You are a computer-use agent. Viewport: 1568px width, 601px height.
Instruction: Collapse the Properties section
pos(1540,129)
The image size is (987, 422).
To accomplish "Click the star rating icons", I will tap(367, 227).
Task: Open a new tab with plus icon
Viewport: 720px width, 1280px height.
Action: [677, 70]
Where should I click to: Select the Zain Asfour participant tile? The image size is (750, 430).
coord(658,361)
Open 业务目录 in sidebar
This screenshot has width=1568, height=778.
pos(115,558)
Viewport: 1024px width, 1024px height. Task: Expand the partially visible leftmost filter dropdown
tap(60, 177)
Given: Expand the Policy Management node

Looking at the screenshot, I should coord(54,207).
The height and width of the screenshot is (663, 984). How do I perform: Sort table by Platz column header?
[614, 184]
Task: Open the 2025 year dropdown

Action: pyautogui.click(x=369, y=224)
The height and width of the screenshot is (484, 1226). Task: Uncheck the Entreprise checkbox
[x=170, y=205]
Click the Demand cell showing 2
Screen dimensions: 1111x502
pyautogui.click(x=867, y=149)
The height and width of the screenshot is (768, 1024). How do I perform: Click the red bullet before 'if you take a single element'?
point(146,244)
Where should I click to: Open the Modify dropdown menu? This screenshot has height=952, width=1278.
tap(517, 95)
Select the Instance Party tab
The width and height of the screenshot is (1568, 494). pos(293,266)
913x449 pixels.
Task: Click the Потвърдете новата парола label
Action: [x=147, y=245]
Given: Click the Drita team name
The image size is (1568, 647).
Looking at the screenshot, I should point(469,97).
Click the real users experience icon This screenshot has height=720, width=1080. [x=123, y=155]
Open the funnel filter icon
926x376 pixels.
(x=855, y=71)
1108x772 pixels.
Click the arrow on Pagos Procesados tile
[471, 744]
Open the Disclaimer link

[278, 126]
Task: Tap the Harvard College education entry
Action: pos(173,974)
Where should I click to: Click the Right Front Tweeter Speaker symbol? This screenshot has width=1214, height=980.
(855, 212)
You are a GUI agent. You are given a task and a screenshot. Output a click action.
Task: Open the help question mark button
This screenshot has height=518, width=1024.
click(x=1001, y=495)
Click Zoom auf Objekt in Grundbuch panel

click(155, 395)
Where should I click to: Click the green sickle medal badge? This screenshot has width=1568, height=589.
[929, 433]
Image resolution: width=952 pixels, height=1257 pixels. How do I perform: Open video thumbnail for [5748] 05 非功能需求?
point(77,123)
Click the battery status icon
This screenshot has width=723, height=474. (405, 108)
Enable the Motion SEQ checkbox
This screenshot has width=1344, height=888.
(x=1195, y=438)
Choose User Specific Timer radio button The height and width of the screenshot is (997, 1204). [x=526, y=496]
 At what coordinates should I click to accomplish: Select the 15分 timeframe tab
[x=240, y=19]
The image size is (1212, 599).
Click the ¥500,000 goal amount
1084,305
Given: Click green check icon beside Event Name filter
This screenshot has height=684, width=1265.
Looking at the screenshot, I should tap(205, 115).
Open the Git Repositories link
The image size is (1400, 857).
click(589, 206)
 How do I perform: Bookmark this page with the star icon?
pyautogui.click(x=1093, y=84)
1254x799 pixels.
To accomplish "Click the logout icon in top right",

▶ **WHAT TO PRODUCE**
Can you reproduce the data from its first line through the line containing "[x=170, y=205]", inclusive, swapping "Task" for "Goal" and keeping everything else the same?

▶ **COMPLETE RESPONSE**
You are a computer-use agent. Viewport: 1568px width, 601px height.
Instruction: Collapse the Properties section
pos(1540,129)
The image size is (987, 422).
To accomplish "Click the star rating icons", I will tap(367, 227).
Goal: Open a new tab with plus icon
Viewport: 720px width, 1280px height.
Action: [677, 70]
Where should I click to: Select the Zain Asfour participant tile? The image size is (750, 430).
coord(658,361)
Open 业务目录 in sidebar
This screenshot has width=1568, height=778.
pos(115,558)
Viewport: 1024px width, 1024px height. Goal: Expand the partially visible leftmost filter dropdown
tap(60, 177)
Given: Expand the Policy Management node

Looking at the screenshot, I should coord(54,207).
The height and width of the screenshot is (663, 984). How do I perform: Sort table by Platz column header?
[614, 184]
Goal: Open the 2025 year dropdown

Action: pyautogui.click(x=369, y=224)
The height and width of the screenshot is (484, 1226). Goal: Uncheck the Entreprise checkbox
[x=170, y=205]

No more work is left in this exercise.